Die Schweiz gilt als Wasserschloss und verfügt über viel kostbares Trinkwasser. Doch wenn es um den Preis geht, zählt nicht die Qualität des Wassers, sondern jener der Verpackung.

Auf dem globalen Wassermarkt gibt es unzählige exklusive und sehr teure Mineralwässer. Einige sind schon seit Jahrzehnten auf dem Markt, andere gibt es schon nach kurzer Zeit nicht mehr. Das laut «Guinness-Buch der Rekorde» teuerste Mineralwasser der Welt ist Acqua di Cristallo Tributo a Modigliani. Der hohe Preis entsteht primär durch die mit 24-karätigem Gold und Diamanten besetzte Flasche. Der Inhalt ist eine Mischung aus Quellen in Frankreich, auf den Fidschi-Inseln und Gletscherwasser aus Island. Eine 750-Milliliter-Flasche fand bei einer Auktion für 60 000 Dollar einen neuen Besitzer. Dies 2010 bei einer Auktion der Planet Foundation des mexikanischen Unternehmers Fernando Altamirano, der die Flasche auch designt hat.
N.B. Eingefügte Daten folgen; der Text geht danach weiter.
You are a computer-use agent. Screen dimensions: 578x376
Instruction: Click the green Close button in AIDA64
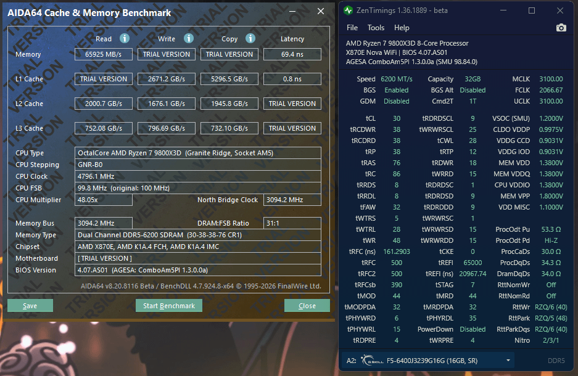[x=307, y=306]
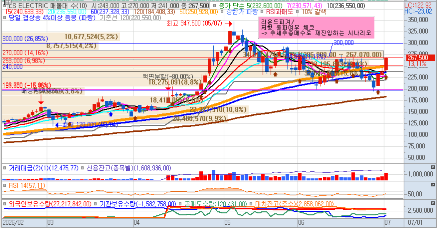
Task: Close the RSI 14 sub-panel
Action: click(433, 184)
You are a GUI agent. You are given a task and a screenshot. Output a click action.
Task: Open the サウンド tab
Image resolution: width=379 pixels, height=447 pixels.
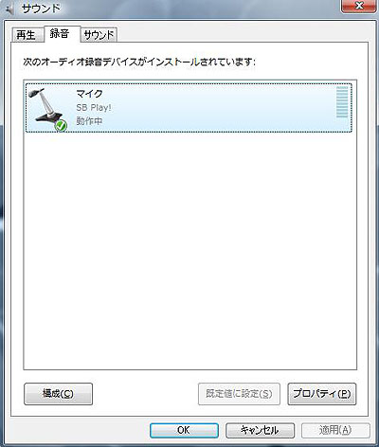point(99,35)
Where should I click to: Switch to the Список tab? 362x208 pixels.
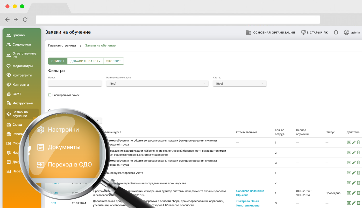coord(58,61)
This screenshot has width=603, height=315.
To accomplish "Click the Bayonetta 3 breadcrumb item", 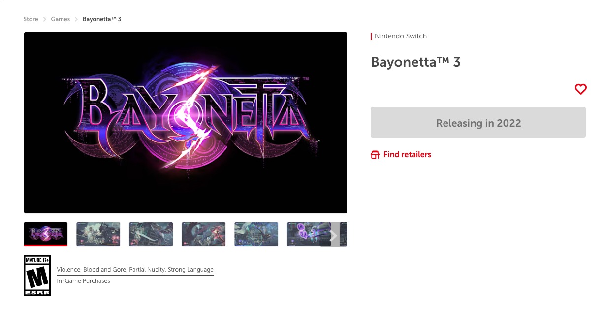I will [x=102, y=19].
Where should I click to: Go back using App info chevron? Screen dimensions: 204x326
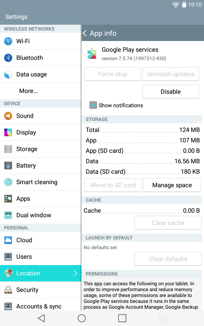pyautogui.click(x=85, y=33)
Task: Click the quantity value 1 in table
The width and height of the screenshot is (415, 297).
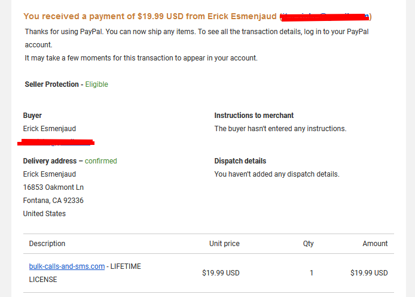Action: 312,273
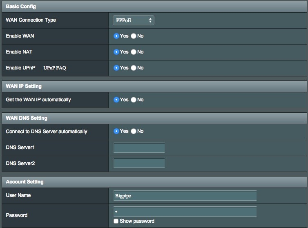Click into the Password input field
Image resolution: width=308 pixels, height=228 pixels.
click(185, 212)
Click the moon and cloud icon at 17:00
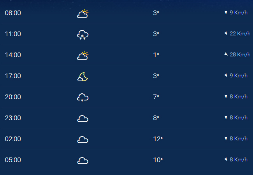This screenshot has height=175, width=253. point(83,77)

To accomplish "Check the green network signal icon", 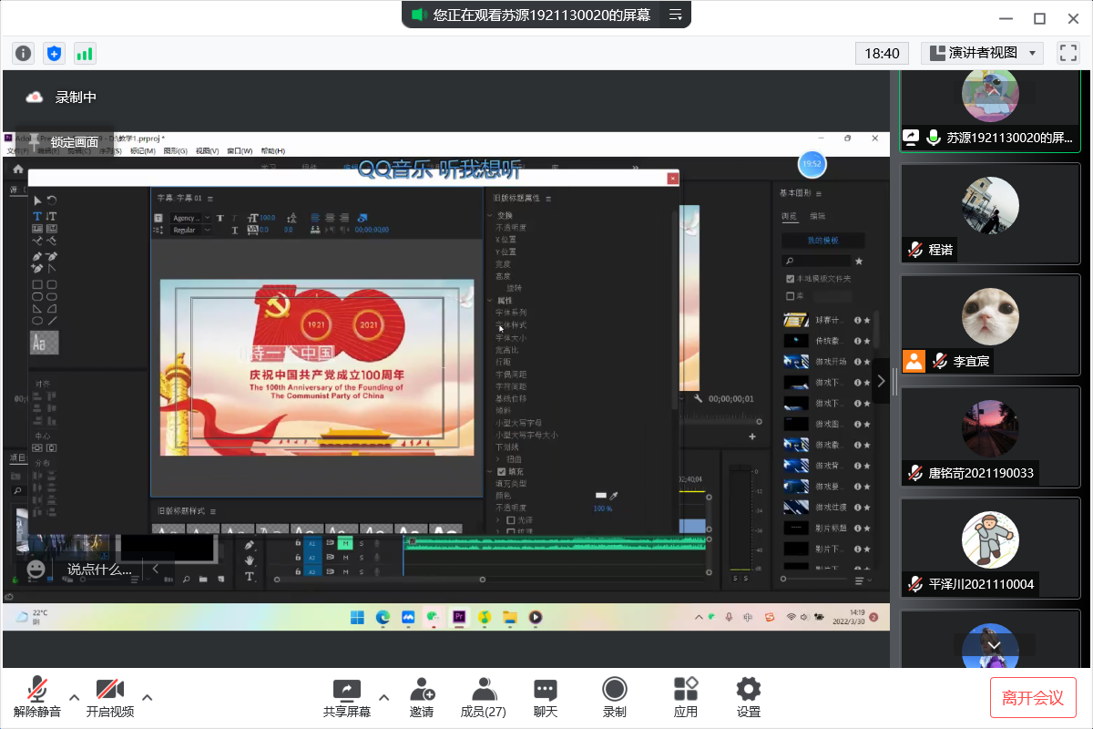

Doch hält man sich nicht an den Guinness-Buch-Eintrag, findet man im Internet noch andere ähnlich teure, oftmals sogar noch teurere Mineralwasserflaschen. So kostet die Special Edition von Beverly Hills 9OH2O bis zu 100 000 Dollar. Der hohe Preis bezieht sich auch hier nicht auf den Inhalt, sondern auf die aufwendig mit Diamanten und Weissgold besetzte Flasche. Fazit der teuersten Mineralwässer: Es spielt keine Rolle, wie der Inhalt schmeckt, einzig Verpackung und Design zählen. Es liegt auf der Hand, dass diese Kunstobjekte nur wenigen Superreichen vorbehalten sind.
Angesichts der globalen Erwärmung, der Wasserverschmutzung durch Überbevölkerung und Industrie bekommt Wasser einen immer bedeutenderen Stellenwert. Obwohl mehr als zwei Drittel der Erde von Wasser bedeckt sind, sind nur weniger als drei Prozent trinkbar. Rund zwei Milliarden Menschen haben laut Unicef weltweit keinen regelmässigen Zugang zu sauberem Wasser.
Die Schweiz ist in Bezug auf Mineralwasser gut aufgestellt, gibt es doch hierzulande unzählige Quellen. Alle haben einen guten Ruf. Und doch haben in den letzten 20 Jahren die Importe von Mineralwässern in die Schweiz stark zugenommen. Gemäss dem Verband Schweizerischer Mineralquellen und Soft-Drink-Produzenten wurden 2004 284,4 Millionen Liter Wasser importiert. Nur 20 Jahre später waren es bereits 458,1 Millionen, also rund 174 Millionen Liter mehr. Und dabei hätte die Schweiz durchaus gesundes Wasser zu bieten: Auf seinem jahrelangen Weg durch Fels und Gestein nimmt Mineralwasser natürliche Stoffe wie Natrium, Kalzium oder Magnesium auf. Die Baselbieter Mineralquelle Eptinger gilt als das Wasser mit dem höchsten Anteil an Magnesium. Das bündnerische Passugg hingegen ist mit über 125 Jahren die älteste Mineralwassermarke der Schweiz. Das Wasser wird aus der Theophil-Quelle bei Passugg gewonnen. Ihr Name geht auf Theophil von Sprecher zurück. Er legte den Grundstein zur kommerziellen Nutzung.